[Opening Data under study section]

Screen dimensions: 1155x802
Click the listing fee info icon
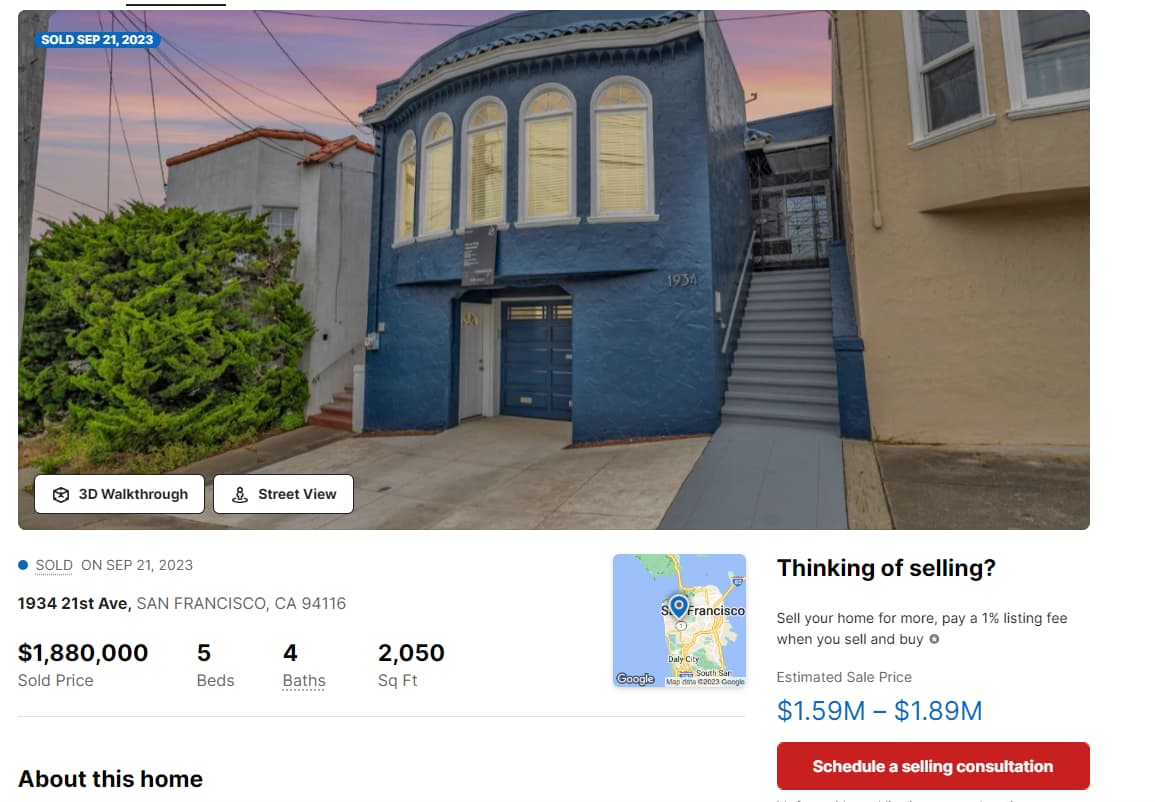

[Closing Data under study section]
[Opening Data under study section]

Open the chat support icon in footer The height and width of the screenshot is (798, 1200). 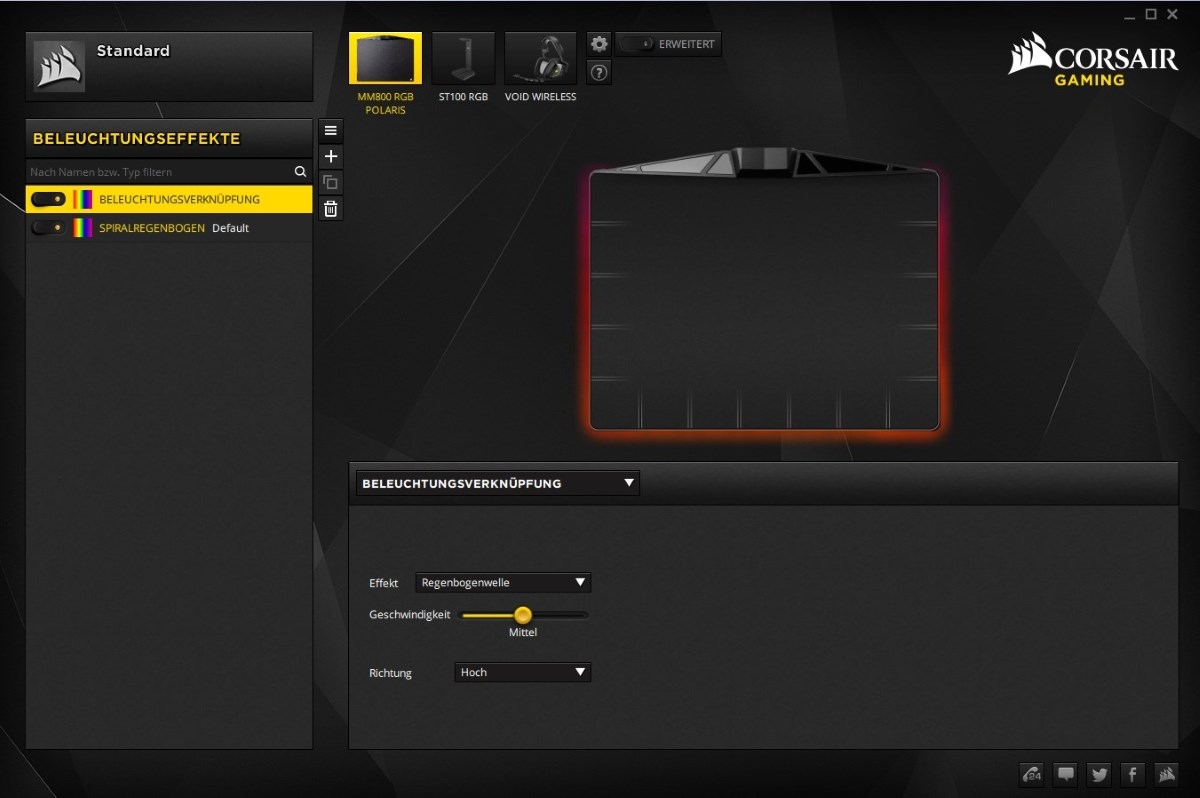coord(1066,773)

[Closing Data under study section]
[Opening Data under study section]

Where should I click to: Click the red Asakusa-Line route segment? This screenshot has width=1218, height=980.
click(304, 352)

[Closing Data under study section]

### Problem details
Everything above from the line with "Screen dimensions: 1155x802" to the line with "Click the listing fee info icon", both included, must be repeated exactly, and nothing outside that range.

### Reply
Screen dimensions: 1155x802
Click the listing fee info icon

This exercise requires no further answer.